AIM OF THE EXERCISE — Look through the listing below and report every line that contains "Given".

+++ MATERIAL PROVIDED +++

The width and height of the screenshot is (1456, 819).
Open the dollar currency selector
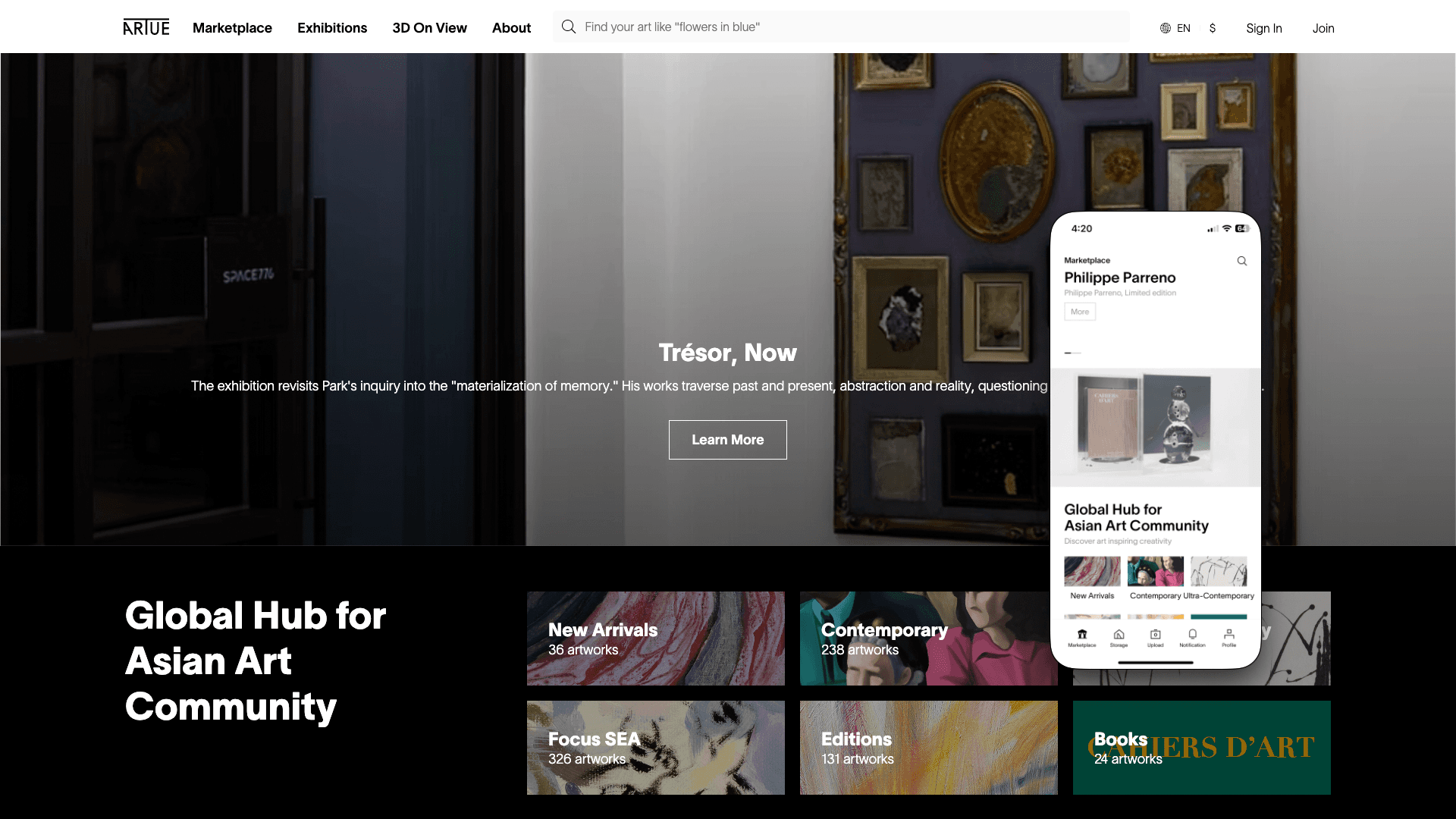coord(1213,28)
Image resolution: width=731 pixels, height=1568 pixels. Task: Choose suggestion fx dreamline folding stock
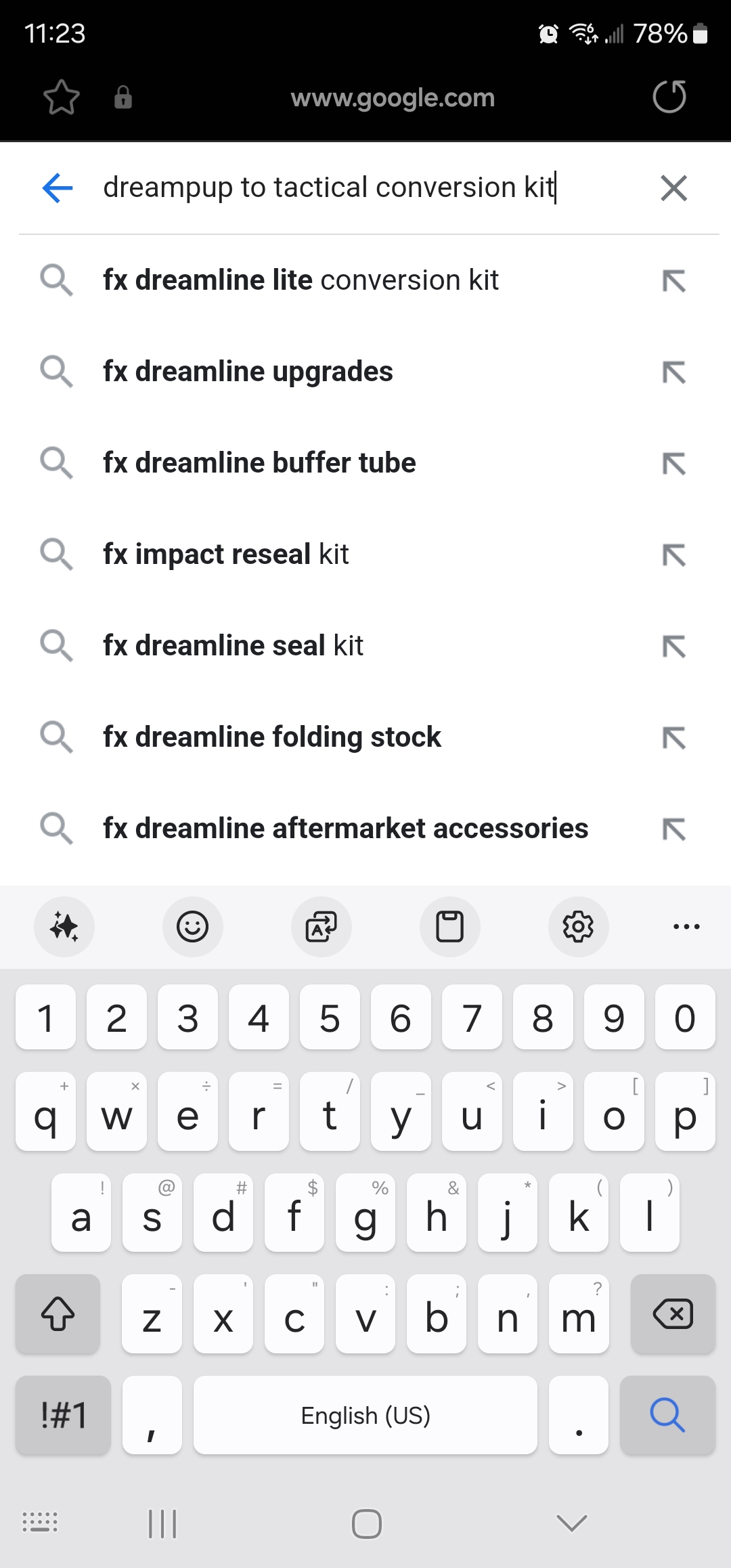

+++
+++ MATERIAL PROVIDED +++

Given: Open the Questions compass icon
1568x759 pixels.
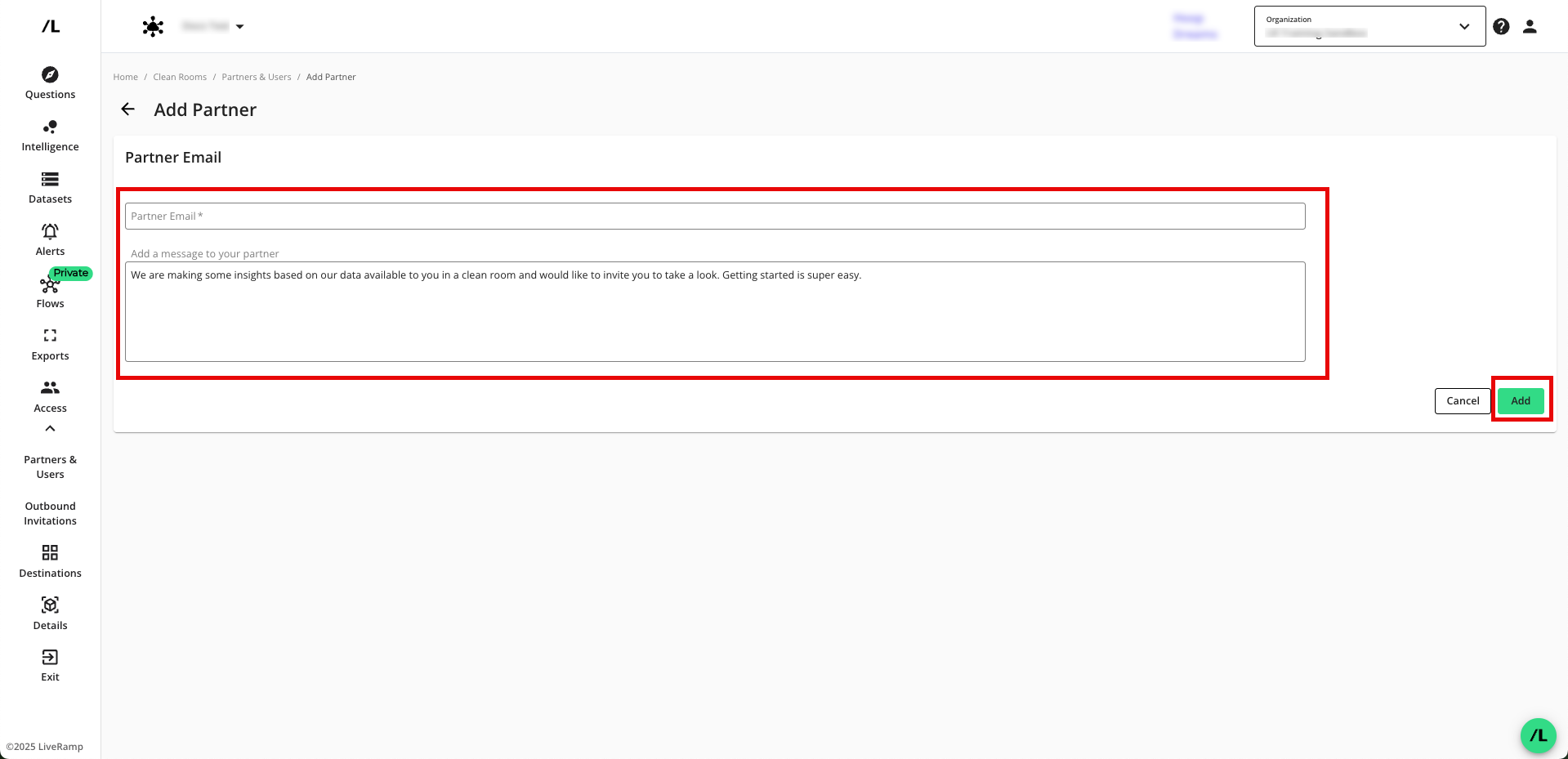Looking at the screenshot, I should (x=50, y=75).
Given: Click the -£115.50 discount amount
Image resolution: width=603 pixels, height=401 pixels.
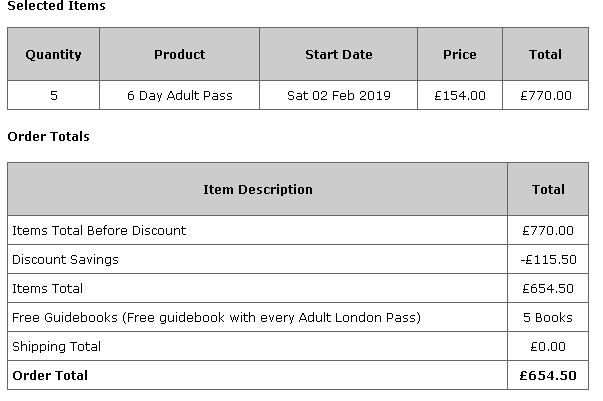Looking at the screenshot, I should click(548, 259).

+++

TASK OUTPUT —
Given: Open the Questions compass icon
Given: Click the -£115.50 discount amount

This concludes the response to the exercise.